### DOCUMENT SECTION
_ _ _ _
Housing supply might sound like a simple term, but measuring it is far from ‘simple’.
The volume of properties FOR SALE and FOR RENT at a moment in time are very important components of housing supply. But they don’t provide the full picture.
Just as important is what one can’t see with the naked eye.
In this short report, we take a sneak peek at what housing supply might look like in a year or two from now.
To develop an educated assessment of whether the total volume of dwellings within a chosen city is sufficient or not one needs to review the housing construction pipeline.
Housing does not drop out of the sky overnight.
Related article: 59 locations where rents will rise $5,000 in 2022
Right now, wherever one lives in Australia, their hometown probably has a significant shortfall in volume of properties listed for sale and for rent to meet current demand.
But one would be completely oblivious to the fact that a number of property markets across Australia may be suffering from oversupply as early as next year.
Over the last two calendar years ending December 2021, the city councils of Australia’s 8 capital cities and hundreds of regional cities approved the construction of 411,907 new dwellings (73 percent were in capital cities).
_ _ _ _
### DATASET EXTRACT
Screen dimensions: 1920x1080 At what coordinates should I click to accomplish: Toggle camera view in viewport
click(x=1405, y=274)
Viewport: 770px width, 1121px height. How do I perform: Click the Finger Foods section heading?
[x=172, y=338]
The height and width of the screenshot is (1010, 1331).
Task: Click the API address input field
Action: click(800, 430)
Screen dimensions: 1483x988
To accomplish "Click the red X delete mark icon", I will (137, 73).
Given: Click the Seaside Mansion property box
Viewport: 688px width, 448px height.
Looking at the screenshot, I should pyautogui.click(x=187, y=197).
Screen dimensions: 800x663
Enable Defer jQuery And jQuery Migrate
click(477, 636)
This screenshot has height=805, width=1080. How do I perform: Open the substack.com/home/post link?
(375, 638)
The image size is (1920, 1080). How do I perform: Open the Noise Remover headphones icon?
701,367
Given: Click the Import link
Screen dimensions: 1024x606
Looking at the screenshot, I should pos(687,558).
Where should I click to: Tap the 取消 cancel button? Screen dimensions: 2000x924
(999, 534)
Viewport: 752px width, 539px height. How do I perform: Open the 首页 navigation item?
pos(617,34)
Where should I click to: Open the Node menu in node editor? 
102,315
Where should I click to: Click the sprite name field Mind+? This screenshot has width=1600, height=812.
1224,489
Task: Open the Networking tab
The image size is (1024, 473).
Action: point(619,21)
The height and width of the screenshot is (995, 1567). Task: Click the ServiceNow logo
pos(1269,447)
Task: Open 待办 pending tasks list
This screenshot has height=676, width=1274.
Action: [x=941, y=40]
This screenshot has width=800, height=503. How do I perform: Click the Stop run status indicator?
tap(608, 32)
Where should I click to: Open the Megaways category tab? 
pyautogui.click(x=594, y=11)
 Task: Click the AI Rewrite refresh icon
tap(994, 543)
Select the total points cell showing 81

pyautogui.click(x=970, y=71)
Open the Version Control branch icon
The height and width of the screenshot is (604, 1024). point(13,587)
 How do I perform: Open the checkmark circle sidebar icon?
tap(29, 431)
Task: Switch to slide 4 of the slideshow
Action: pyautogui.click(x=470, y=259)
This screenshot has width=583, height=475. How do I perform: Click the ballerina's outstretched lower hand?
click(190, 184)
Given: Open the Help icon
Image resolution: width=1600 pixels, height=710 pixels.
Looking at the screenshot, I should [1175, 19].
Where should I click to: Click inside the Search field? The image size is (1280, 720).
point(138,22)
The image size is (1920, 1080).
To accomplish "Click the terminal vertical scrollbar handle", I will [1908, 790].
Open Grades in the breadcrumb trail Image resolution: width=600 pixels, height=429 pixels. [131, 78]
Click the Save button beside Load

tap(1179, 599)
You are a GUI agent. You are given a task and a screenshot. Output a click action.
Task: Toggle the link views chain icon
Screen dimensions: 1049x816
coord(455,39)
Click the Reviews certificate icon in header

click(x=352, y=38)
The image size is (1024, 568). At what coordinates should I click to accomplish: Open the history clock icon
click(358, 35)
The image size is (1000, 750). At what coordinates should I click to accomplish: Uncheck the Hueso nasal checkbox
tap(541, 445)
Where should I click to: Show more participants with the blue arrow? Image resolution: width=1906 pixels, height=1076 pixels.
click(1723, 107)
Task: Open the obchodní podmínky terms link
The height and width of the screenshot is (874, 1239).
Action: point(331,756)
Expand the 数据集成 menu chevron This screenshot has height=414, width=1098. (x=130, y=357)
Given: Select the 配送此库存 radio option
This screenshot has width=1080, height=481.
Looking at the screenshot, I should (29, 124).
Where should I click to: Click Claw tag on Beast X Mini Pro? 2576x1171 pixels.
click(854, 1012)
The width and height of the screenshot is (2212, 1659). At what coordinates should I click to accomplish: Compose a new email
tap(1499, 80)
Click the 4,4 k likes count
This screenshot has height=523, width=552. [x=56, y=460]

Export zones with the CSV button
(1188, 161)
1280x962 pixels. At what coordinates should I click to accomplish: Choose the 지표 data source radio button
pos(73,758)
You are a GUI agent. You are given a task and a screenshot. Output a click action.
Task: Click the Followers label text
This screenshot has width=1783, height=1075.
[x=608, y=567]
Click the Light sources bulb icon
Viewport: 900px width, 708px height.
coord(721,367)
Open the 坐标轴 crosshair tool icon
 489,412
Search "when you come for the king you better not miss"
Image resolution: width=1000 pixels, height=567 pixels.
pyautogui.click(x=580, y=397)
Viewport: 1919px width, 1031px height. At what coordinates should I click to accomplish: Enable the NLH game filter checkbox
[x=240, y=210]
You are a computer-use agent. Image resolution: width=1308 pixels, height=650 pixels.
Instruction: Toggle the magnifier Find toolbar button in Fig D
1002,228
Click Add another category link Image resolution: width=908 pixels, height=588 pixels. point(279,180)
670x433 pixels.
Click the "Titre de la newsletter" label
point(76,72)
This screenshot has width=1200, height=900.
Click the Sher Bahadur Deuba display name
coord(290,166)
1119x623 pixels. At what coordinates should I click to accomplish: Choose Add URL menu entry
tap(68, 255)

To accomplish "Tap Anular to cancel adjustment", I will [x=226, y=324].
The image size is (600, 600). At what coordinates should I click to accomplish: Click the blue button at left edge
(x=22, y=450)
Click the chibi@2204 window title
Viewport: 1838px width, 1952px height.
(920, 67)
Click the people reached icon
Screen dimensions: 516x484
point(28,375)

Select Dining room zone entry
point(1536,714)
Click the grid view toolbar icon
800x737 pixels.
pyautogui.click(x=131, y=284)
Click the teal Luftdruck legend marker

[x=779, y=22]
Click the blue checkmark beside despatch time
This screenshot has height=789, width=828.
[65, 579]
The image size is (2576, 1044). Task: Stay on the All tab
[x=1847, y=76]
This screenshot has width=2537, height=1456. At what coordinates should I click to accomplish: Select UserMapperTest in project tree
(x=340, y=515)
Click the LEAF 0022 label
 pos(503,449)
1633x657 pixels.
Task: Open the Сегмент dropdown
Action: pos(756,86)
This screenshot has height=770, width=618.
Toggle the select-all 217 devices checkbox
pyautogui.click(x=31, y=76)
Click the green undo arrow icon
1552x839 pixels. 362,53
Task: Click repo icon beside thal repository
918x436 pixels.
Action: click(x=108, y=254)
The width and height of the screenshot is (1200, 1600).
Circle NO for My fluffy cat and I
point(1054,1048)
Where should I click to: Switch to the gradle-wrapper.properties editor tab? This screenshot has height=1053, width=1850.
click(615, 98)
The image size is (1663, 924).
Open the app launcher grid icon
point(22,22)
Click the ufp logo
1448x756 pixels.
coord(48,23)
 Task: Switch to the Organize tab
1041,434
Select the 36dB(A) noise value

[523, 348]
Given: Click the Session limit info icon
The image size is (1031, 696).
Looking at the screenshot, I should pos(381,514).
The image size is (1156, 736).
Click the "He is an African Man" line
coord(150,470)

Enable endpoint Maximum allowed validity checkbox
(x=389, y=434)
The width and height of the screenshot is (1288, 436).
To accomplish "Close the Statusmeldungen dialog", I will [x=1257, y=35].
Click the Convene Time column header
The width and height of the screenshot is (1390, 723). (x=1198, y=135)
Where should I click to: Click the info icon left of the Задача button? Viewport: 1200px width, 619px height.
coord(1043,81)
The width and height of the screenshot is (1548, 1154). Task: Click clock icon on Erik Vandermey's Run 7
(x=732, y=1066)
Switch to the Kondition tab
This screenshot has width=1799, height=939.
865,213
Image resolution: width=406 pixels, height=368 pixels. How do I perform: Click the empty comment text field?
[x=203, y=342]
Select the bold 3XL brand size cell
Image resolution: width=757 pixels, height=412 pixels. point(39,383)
_ _ _ _
### AIM 1
According to the housing supply report, how many new dwellings were approved for construction in Australia over the two calendar years ending December 2021?
### AIM 2
Please carry the housing supply report forward from its final sentence.

### TASK RESPONSE 1
411,907 new dwellings.

### TASK RESPONSE 2
Australia’s 2-year residential construction pipeline equates to enough extra housing for 1 million people, whereas the national population only increased by 200,000.
One only needs to reflect back to 2016 when both Sydney and Melbourne were in the middle of a strong property boom.
On the back of capital growth rates in the high-teens in the previous year, 2016 was also very strong with median house price increases of 7 and 11 percent, respectively.
Unbeknown to the 95,000 (Sydney) and 76,000 (Melbourne) buyers who transacted in the 2016 calendar year, there was an over-supply simmering beneath the surface and a property market downturn that would commence in the second half of 2017.
Over the following 2-years to mid-2019, the median house price declined by $190,000 in Sydney and $134,000 in Melbourne. Property prices throughout the rest of Australia mostly increased during this time.
Brisbane apartments have a similar story of sufferance from over supply. An overzealous construction industry played a significant role in the median apartment value only increasing by 5 percent over the long 10-year period ending June 2019.
The gestation period from the time a property developer buys a site, completes feasibility studies, gains regulatory and finance approval, commences construction, rolls out their marketing campaign, and eventual completion of new dwellings is typically 2-4 years.
Before a property developer is permitted to bring in machinery to begin preparing a site for housing construction, the relevant local city council must first have approved it.
In attempt to evaluate whether the road ahead is bumpy or smooth, Propertyology collects, formats and analyses building approval data for every single location (capital city and regional location) throughout every single year. We compare current data to trends from the last 10-20 years.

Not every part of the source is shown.